Arriving in Kolkata with two rupees, he needed a job to pay his freighter passage to Penang. He had the address of a wealthy Scottish businessman who “took one look at me, gave me 200 rupees and said: ‘Buy a jacket’.” Armed with the address of a retired colonel living in the Himalayas, they set off to explore. Before long he realised there was no need to resume his round-the-world travels “when what I’m looking for appears to be in India”.
A breakthrough in understanding Indian culture came in Prayagraj, when he accompanied the printer he was staying with for a morning dip in the Ganges. Aitken hesitated, but the printer told him: “It’s not the water that’s filthy, it’s the dirt.” He jumped in “and from that moment I’ve never had typhoid or those things”, he said. The Indian way of thinking, he explained, was that “if you get a bug, it’s for a purpose”, adding: “It’s easier to live that way too.”
Aitken wrote for several Indian newspapers and magazines using his middle names, Liam McKay. Meanwhile, the dozen books in his own name were characterised by a freewheeling description of his travels interspersed with intimate details of the land and its people.
One reviewer told how each was “filled with the brio of an adventurer but with the sensibility of a hermit”.
For Seven Sacred Rivers (1992), an extraordinary portrait of India, he followed the main rivers from Himalayan glaciers to foothill towns. Its sequel, The Nanda Devi Affair (1994), is a love letter to the “essentially royal and feminine” mountain of Nanda Devi punctuated with acerbic asides on bumptious bureaucrats.

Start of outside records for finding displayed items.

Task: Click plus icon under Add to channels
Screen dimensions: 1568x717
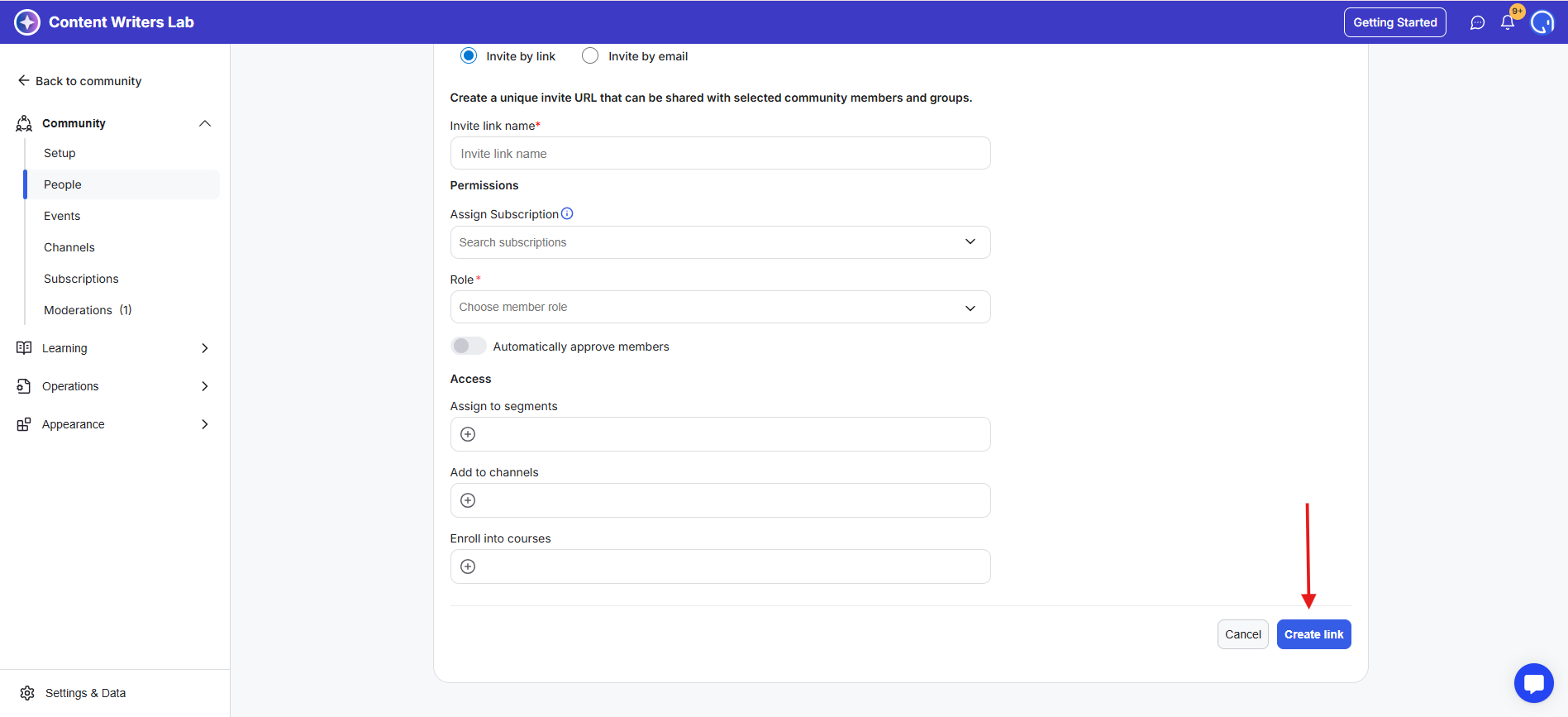Action: point(468,500)
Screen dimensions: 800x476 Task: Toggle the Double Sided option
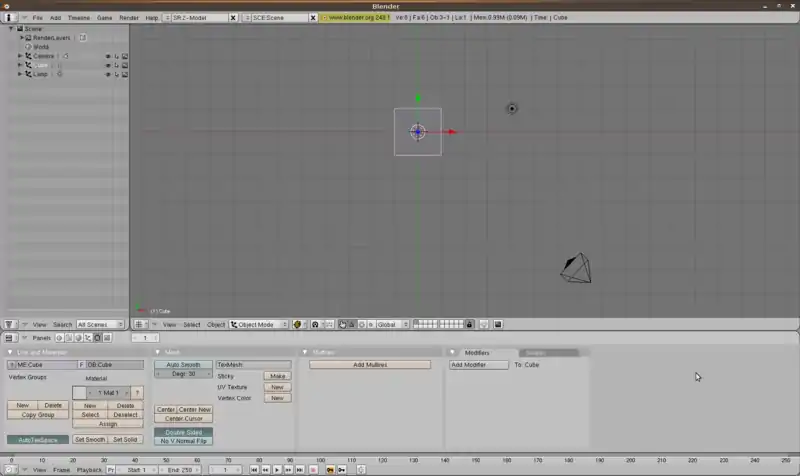pyautogui.click(x=183, y=432)
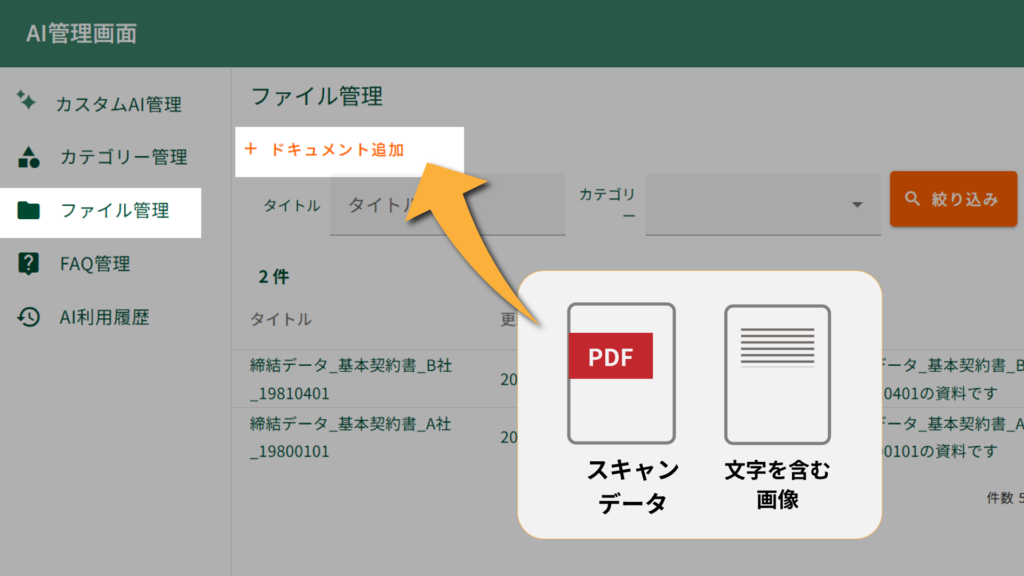Click the magnifier icon in 絞り込み button
Image resolution: width=1024 pixels, height=576 pixels.
point(912,199)
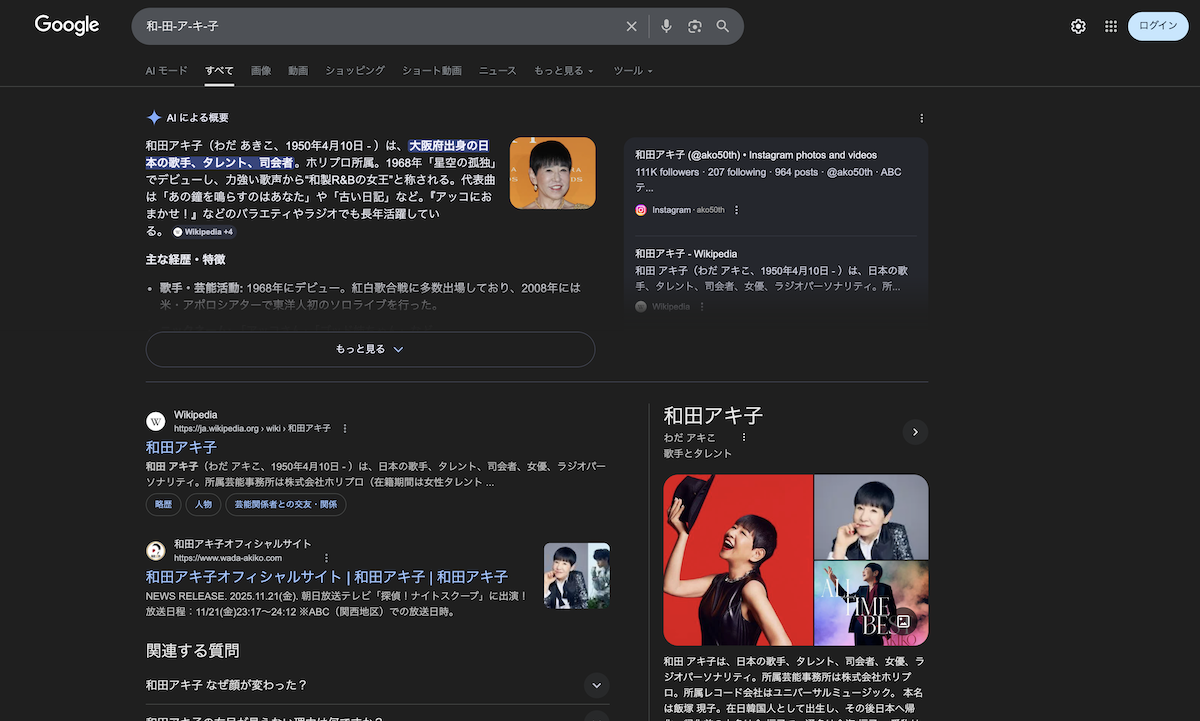
Task: Open the もっと見る tab dropdown
Action: coord(563,71)
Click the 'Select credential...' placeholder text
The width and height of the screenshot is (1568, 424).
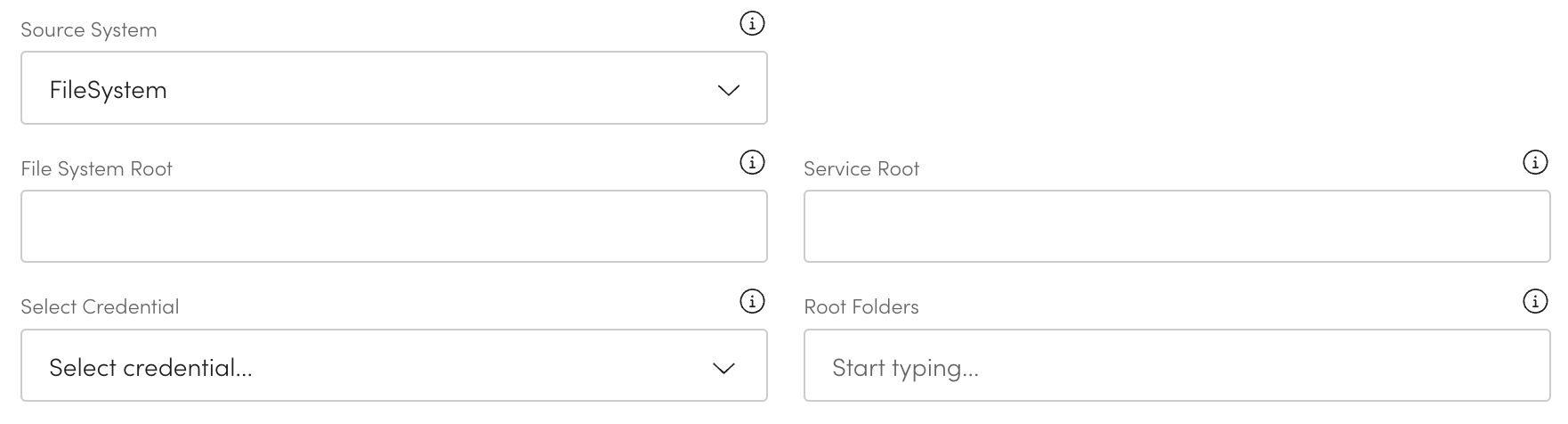click(150, 368)
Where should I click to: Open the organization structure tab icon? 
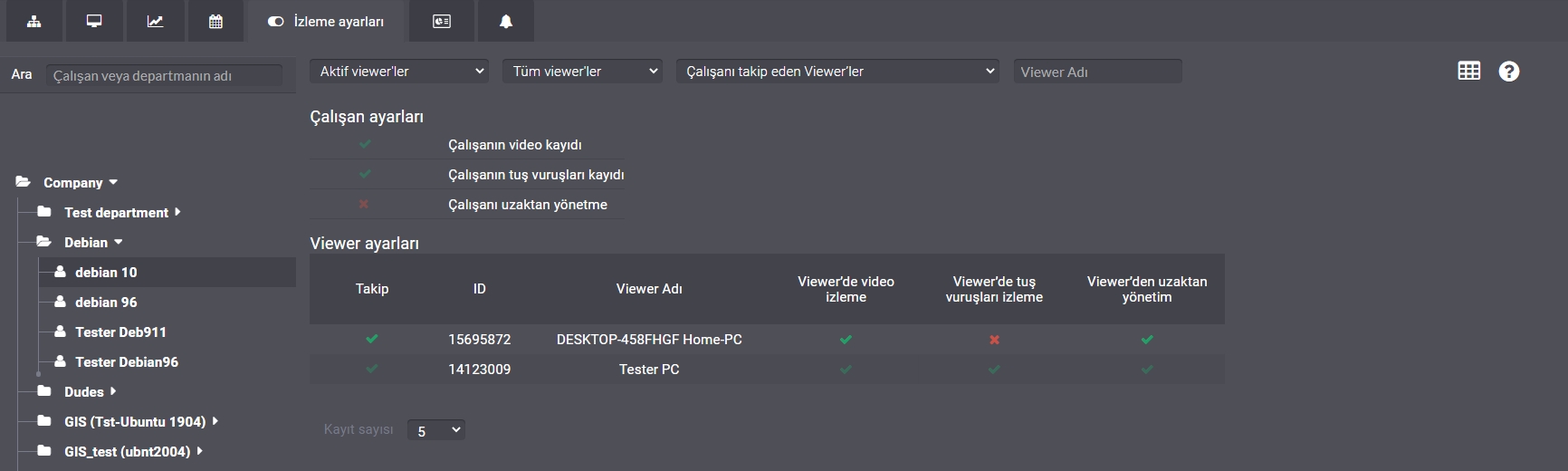pyautogui.click(x=34, y=21)
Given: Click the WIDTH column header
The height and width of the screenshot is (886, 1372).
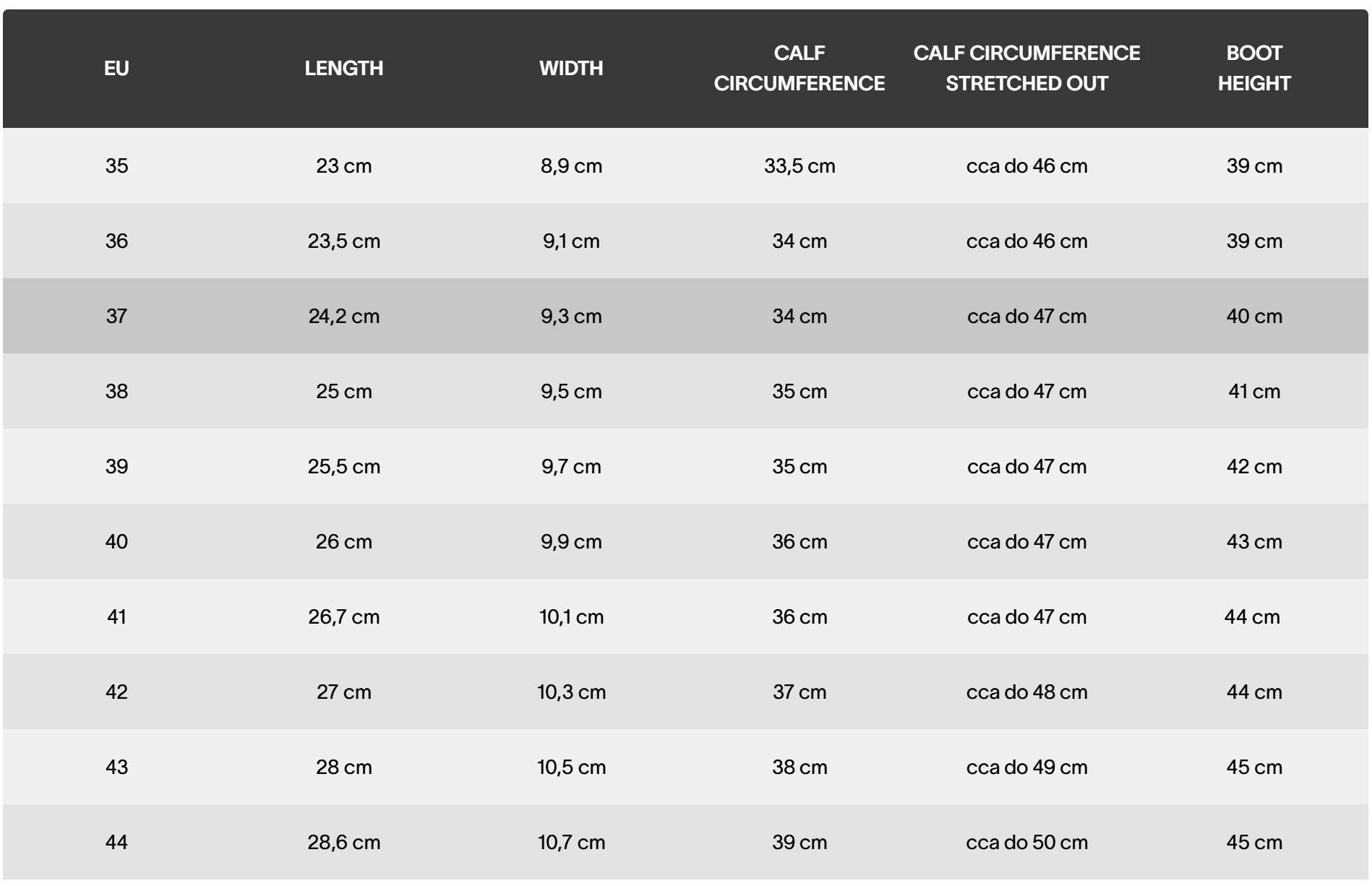Looking at the screenshot, I should (x=571, y=69).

While researching he was dismayed to learn a joint CIA-Indian operation to spy on China in 1965 had lost a plutonium generator on the mountain that has never been found.
His final book, Sri Sathya Sai Baba: A Life in 2006, is a reflective biography of the “god-man” he followed but never idolised.
He would cross the country by train, sharing his berth with hookah-smoking farmers and saffron-robed mendicants. In 1999 he co-founded the Indian Steam Railway Society. “The railway gives you India like nothing else can,” he said.
Travels By a Lesser Line (1993) is a nostalgic account of his train journeys through India, after which came Exploring Indian Railways (1994) and Branch Line to Eternity (2001): “I came to India to study comparative religion, but I found comparative railways much more interesting,” he quipped.
Fifty years after his emotional departure from Dover, Aitken was reunited with the ex-girlfriend who had broken his heart. He explained how his guru told him that he had left Britain because of his love for her: “She laughed and said ‘bullshit’!” He stayed in India, he said, because “the idiots you find in India are more to my liking than the idiots you find in England”.
In old age Aitken, who took Indian citizenship in 1972, remained agile intellectually and physically, his blue eyes and grey hair as intense as ever. Twice a day he undertook a 5km walk. One of his last visits to Britain was in 1997. “I just quailed about the sheer pace of life there,” he said
Bill Aitken, author. Born Clackmannanshire, Scotland, May 31, 1934. Died Dehradun, India, April 16, aged 90.